**Problem requirements:** When you reach the line containing "Image resolution: width=820, height=2039." in the data below, begin returning lines exactly as written, and stop once the line containing "Low Income Students (131, 767)" has been returned.

**Records to use:**
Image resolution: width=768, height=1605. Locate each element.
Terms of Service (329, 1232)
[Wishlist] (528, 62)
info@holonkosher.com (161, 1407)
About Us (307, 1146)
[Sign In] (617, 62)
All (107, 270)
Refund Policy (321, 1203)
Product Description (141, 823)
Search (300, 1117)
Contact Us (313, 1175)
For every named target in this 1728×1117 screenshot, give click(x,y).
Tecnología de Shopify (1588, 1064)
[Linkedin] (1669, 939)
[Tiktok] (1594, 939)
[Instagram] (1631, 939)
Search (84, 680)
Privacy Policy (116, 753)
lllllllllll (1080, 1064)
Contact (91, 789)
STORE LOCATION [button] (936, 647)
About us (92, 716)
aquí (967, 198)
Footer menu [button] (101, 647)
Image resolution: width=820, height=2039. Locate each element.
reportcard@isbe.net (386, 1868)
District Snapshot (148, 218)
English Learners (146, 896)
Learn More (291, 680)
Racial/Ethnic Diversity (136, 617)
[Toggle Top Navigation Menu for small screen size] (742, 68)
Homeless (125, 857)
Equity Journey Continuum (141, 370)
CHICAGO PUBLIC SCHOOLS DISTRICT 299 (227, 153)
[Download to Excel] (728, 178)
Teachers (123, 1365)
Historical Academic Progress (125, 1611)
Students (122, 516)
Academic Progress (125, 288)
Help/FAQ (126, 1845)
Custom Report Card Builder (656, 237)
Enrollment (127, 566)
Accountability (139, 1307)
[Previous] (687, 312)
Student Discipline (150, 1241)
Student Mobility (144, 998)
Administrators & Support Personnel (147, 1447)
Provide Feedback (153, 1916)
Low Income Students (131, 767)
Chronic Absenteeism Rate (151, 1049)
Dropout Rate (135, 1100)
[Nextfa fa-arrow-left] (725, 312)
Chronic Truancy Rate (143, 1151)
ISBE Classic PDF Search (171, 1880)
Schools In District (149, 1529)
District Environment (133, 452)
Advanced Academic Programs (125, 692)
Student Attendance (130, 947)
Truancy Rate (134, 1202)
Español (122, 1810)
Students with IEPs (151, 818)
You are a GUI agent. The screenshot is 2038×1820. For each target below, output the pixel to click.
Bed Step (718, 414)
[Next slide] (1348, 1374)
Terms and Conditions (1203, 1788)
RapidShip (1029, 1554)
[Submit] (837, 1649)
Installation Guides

**Written solution:**
Image resolution: width=820, height=2039. Locate each element.
reportcard@isbe.net (386, 1868)
District Snapshot (148, 218)
English Learners (146, 896)
Learn More (291, 680)
Racial/Ethnic Diversity (136, 617)
[Toggle Top Navigation Menu for small screen size] (742, 68)
Homeless (125, 857)
Equity Journey Continuum (141, 370)
CHICAGO PUBLIC SCHOOLS DISTRICT 299 (227, 153)
[Download to Excel] (728, 178)
Teachers (123, 1365)
Historical Academic Progress (125, 1611)
Students (122, 516)
Academic Progress (125, 288)
Help/FAQ (126, 1845)
Custom Report Card Builder (656, 237)
Enrollment (127, 566)
Accountability (139, 1307)
[Previous] (687, 312)
Student Discipline (150, 1241)
Student Mobility (144, 998)
Administrators & Support Personnel (147, 1447)
Provide Feedback (153, 1916)
Low Income Students (131, 767)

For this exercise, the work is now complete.